# Task requirements
Copy the records again from the line with "Click the Learn" to the line with "Click the Madrid", keeping the requests, and lower every coordinate in the answers by 103.

# Exercise materials

::::

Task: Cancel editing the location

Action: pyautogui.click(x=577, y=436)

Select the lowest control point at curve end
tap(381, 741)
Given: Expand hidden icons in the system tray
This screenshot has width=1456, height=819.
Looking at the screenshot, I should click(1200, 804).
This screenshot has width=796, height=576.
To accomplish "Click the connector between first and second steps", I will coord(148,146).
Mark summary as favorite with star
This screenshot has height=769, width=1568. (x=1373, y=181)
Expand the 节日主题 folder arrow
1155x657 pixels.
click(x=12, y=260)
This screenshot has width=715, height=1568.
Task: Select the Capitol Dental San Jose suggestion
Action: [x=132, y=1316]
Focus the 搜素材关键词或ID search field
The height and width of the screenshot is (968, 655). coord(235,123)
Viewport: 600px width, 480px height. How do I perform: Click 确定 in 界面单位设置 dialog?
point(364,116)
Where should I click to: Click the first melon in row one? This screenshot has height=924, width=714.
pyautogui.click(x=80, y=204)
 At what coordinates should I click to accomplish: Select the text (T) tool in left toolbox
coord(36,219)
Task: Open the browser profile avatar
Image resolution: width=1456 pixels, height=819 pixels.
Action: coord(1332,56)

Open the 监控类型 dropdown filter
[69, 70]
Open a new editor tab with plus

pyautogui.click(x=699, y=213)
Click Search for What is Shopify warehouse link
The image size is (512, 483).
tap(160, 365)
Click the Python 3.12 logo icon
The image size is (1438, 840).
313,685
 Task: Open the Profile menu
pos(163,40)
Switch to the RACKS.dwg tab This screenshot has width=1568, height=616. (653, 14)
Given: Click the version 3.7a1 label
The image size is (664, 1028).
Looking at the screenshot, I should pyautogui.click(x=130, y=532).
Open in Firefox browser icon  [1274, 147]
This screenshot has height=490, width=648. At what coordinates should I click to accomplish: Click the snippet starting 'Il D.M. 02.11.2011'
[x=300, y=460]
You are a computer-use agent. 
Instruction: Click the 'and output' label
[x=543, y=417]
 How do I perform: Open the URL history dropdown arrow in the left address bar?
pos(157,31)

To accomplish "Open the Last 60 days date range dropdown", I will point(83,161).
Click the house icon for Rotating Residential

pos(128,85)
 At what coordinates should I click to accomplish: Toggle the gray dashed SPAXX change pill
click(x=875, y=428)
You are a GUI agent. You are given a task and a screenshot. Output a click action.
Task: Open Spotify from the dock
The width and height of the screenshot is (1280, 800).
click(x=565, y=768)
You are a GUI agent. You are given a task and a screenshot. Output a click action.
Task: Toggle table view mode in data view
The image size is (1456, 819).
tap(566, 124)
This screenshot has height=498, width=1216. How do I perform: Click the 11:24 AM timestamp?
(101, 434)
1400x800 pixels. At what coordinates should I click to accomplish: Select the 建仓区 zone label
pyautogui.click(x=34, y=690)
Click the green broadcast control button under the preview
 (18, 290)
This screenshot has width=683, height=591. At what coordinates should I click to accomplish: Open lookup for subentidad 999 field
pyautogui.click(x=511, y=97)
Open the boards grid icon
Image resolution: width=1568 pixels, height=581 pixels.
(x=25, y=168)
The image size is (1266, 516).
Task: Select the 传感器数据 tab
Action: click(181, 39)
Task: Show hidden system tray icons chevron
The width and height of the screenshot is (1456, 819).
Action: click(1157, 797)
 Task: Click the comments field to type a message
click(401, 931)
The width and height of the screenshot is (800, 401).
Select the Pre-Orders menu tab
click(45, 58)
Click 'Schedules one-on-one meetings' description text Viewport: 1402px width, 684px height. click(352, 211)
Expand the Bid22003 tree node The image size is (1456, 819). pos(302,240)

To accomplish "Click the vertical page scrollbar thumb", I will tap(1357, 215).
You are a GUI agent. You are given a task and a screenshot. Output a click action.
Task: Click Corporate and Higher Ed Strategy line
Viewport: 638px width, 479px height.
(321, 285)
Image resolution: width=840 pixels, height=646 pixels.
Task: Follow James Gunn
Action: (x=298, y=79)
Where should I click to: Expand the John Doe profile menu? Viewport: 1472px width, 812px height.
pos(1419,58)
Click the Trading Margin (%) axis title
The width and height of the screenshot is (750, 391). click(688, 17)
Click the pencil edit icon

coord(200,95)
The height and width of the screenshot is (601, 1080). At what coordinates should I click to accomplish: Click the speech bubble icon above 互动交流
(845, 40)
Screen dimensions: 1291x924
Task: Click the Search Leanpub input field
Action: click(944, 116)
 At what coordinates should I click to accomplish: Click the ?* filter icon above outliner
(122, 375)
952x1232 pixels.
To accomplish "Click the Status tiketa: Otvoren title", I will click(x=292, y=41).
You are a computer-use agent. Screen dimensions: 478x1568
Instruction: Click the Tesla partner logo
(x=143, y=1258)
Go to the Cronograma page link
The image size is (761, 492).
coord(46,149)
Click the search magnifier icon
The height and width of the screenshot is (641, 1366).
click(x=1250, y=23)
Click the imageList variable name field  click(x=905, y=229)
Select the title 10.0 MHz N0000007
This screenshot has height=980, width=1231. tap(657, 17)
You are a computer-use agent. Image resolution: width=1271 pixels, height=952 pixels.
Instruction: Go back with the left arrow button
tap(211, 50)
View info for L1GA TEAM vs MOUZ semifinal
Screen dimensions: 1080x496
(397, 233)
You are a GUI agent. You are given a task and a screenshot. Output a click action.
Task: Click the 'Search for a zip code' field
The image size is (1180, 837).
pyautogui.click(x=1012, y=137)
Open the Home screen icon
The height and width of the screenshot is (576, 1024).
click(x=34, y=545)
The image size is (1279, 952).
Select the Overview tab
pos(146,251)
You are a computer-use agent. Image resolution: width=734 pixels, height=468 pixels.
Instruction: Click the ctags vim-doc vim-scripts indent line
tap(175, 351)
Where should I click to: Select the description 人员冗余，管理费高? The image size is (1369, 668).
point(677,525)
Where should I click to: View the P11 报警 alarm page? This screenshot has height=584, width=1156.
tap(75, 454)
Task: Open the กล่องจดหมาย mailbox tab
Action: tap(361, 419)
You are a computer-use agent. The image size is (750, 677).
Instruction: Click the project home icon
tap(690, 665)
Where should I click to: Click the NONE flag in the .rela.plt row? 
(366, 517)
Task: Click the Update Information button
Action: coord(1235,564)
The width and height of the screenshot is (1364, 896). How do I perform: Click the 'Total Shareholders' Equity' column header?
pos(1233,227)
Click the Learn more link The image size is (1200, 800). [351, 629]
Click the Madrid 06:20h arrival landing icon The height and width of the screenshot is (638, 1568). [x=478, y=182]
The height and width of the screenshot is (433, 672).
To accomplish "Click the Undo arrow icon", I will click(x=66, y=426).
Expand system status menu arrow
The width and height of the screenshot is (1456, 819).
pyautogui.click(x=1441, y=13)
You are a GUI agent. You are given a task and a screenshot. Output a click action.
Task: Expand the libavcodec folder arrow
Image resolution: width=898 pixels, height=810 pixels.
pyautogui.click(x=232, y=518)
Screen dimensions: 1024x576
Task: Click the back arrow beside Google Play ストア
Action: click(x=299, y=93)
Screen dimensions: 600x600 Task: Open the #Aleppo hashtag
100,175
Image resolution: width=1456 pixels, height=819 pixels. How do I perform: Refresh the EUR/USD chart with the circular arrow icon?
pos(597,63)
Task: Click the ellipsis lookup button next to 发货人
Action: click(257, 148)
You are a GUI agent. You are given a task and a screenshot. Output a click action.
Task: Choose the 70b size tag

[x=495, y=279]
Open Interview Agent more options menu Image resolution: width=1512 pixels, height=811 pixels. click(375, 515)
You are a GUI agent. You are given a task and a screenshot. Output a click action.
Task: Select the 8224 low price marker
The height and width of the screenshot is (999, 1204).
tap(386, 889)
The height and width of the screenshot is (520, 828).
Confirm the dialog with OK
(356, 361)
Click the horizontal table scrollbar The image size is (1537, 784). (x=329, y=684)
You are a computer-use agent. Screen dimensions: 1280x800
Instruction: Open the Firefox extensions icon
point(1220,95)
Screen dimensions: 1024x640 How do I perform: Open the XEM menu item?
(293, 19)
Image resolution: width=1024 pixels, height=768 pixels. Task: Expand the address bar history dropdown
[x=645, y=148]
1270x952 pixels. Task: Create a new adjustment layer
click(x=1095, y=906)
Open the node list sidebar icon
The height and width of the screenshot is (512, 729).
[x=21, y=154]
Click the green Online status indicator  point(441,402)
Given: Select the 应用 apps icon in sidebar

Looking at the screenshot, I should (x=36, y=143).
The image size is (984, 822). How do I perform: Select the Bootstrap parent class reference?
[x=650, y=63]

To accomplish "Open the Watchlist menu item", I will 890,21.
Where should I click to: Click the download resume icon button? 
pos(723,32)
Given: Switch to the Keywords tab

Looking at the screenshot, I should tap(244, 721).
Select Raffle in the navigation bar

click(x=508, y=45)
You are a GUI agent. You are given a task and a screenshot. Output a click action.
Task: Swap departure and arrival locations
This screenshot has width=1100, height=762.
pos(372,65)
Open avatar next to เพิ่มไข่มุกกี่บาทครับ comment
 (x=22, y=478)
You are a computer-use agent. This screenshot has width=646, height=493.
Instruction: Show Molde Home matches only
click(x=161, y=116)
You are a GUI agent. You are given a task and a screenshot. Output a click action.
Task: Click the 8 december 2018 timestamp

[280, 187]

::::

# Solution for this exercise
Click the Learn more link The image size is (1200, 800). [248, 526]
Click the Madrid 06:20h arrival landing icon The height and width of the screenshot is (638, 1568). [x=375, y=79]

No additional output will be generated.